Wheeler’s path to its 50th anniversary and as a provider of whole-person, integrated care is heavily influenced by a strong, ongoing relationship with Saint Francis Hospital and Trinity Health Of New England. Adam Silverman, MD, FACP, vice president of population health at Saint Francis Healthcare Partners, has been a stalwart partner and advocate.
“What has always appealed to me about Wheeler is its willingness to be collaborative and work with other organizations,” Silverman says. “Health care is a difficult space and providers are all living and dying through collaboration.”
Silverman believes that Wheeler’s growth is largely due to a unique combination of opportunity, vision and work.
“It’s not natural or given for organizations to evolve as Wheeler has,” Silverman says. “The idea of integrated care isn’t visionary by itself; people have talked about this idea for 40 years or more. Innovation is about execution of great ideas where others have failed, and Wheeler’s been able to execute on a vision that others have just been able to talk about. I think the perspective it brings, of bringing primary care into a traditionally behavioral health-focused organization, versus the other way around, has been key.”
The relationship between Wheeler and Saint Francis / Trinity Health Of New England is a textbook example of how organizations can collaborate. Wheeler’s first Health & Wellness Center in Hartford in 2013 was opened through a partnership with the hospital for coordination of primary care and behavioral health services. In the years since, the two have worked together on emergency department behavioral health services in Stafford Springs, OB-GYN services in Hartford, and ensuring that pediatric patients of Saint Francis’s Gengras Clinic were efficiently and appropriately transitioned to Wheeler’s new Family Health & Wellness Center.
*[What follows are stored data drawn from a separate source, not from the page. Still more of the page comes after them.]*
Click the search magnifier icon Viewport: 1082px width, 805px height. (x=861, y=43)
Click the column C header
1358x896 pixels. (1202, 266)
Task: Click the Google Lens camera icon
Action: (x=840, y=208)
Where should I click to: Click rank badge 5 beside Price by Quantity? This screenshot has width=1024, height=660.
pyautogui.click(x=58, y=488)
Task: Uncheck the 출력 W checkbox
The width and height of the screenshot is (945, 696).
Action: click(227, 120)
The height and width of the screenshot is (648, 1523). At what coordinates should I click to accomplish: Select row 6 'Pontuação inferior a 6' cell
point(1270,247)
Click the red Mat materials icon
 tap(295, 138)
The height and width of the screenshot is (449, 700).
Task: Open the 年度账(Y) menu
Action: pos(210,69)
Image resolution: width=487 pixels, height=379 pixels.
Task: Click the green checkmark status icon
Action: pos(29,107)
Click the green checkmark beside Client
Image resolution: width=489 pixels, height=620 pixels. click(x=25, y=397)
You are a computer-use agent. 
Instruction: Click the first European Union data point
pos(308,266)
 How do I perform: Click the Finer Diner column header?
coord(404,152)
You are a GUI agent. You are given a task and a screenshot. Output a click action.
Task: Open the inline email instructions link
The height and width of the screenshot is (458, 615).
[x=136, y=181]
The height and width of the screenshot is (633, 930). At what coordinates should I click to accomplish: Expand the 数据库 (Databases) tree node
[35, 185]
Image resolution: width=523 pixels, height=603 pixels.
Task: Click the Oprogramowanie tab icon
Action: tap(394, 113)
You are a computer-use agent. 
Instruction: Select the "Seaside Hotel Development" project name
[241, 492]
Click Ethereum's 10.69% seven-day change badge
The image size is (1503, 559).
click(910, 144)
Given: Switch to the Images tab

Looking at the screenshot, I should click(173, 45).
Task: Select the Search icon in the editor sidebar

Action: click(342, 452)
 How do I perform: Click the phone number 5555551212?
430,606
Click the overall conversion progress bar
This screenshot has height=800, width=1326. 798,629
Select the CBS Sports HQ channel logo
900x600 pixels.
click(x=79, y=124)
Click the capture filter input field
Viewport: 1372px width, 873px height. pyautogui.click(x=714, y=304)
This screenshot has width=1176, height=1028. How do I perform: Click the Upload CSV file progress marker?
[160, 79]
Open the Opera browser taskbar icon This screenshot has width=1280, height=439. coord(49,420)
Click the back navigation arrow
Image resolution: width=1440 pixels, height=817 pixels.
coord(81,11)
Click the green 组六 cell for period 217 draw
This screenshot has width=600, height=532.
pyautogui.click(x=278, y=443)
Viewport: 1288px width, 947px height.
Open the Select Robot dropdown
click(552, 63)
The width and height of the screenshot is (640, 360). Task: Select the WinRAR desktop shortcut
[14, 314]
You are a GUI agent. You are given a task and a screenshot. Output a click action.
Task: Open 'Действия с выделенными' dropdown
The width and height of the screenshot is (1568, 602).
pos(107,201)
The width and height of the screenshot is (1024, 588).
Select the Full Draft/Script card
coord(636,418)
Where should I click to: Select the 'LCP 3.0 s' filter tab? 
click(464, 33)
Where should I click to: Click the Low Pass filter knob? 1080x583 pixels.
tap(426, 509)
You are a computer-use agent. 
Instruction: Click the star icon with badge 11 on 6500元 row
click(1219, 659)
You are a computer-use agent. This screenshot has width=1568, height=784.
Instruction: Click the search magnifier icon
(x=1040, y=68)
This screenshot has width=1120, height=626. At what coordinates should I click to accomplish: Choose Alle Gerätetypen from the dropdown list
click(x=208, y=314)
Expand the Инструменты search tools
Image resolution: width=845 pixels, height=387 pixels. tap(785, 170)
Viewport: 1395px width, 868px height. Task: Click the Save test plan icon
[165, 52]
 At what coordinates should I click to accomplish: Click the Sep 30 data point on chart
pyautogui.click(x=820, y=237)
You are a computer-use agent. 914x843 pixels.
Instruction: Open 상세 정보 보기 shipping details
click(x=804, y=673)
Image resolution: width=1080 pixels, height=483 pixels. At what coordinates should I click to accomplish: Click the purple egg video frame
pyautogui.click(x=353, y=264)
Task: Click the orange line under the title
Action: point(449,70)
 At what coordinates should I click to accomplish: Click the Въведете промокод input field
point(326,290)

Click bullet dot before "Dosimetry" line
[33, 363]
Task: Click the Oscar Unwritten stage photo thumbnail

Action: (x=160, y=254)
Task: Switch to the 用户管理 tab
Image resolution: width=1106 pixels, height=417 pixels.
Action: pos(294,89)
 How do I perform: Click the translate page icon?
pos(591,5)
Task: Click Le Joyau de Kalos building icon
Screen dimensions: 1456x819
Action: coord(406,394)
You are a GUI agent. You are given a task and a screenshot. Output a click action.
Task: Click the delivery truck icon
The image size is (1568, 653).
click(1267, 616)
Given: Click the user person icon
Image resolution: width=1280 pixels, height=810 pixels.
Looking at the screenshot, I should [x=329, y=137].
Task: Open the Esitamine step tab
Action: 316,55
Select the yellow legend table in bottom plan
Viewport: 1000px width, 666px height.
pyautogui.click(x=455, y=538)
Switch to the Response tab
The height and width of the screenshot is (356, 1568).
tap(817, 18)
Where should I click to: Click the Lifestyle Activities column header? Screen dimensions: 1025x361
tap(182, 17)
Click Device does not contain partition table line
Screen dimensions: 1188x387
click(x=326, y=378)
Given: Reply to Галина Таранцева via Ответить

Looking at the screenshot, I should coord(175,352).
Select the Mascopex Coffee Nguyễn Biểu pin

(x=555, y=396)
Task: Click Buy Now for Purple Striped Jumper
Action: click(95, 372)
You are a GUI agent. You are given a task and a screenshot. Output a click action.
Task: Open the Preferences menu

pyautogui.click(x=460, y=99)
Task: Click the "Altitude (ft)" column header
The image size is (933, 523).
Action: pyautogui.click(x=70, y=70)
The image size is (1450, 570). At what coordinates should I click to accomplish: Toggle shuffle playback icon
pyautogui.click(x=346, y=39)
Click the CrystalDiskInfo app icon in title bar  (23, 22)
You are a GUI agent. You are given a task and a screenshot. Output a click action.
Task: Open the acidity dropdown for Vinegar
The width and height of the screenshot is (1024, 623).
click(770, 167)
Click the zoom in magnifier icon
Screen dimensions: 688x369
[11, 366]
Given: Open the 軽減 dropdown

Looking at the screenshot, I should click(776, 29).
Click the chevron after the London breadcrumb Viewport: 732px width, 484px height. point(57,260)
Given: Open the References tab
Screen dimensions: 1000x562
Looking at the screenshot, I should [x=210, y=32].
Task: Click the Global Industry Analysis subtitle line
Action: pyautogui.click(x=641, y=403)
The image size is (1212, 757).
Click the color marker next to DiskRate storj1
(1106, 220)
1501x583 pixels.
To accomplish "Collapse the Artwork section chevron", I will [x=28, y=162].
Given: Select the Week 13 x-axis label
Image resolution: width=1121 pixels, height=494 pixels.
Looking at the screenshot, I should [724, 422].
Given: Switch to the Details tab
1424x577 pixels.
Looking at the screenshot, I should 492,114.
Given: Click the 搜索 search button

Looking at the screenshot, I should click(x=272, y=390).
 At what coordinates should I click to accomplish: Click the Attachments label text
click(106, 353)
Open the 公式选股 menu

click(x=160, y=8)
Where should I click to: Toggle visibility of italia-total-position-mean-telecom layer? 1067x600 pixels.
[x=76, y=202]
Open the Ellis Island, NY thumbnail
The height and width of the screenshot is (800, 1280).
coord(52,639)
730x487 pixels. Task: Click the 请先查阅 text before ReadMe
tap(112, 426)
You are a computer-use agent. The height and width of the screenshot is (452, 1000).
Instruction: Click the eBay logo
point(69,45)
“Susan [Walkama] and her team have coalesced around an idea,” Silverman says.“Through their Family Health & Wellness Centers, they have created a service that has gone beyond behavioral health and substance abuse and really begins to get at whole-person care.It’s great to be able to partner, bounce ideas, share experiences and enable a successful relationship.When I was first introduced to Wheeler, they were described as the premier partner of behavioral health services in the region.And they continue to be the premier provider to collaborate with. That speaks to leadership and vision. “
“I think [Wheeler] becoming a federally qualified health center is a natural extension of what it wanted to do.Wheeler’s not just content to be successful in what it’s doing.It wanted to reach more people and address more needs. Wheeler is small enough that it can make a decision, take action, assess the outcome, and if the outcome is negative, it can adjust. It’s been willing to take chances and willing to get into spaces where others have failed or fled.”
Silverman sees significant challenges in tomorrow’s health care environment for all providers and funders.
“The fact of the matter is that quality needs to get better and costs need to drop across our health care system.We’re in an untenable situation in this state.When you talk to business owners, they describe health care expenses as ‘crushing.’ The ‘haves’ have access, and the ‘have nots’ do not.If we’re being honest, even the ‘haves’ don’t have access to care that is—by any objective measure of quality—as good or as affordable as it should be.”
The ongoing partnership with Wheeler fits into Saint Francis’s philosophy of service to community-focused health today and for the future.
“Saint Francis is dedicated to health equity and committed to value-based health care. Inherent in that must be available, accessible behavioral health care. That’s the logical connection in our relationship with Wheeler for a hospital that is an anchor in our community and gives that community a voice.Hospitals in cities have a major economic and psychological impact on the local quality of life. Interacting with organizations like Wheeler improves economic development, helps make care better for everyone, keeps people in the most appropriate level of care, and keeps everyone healthier.”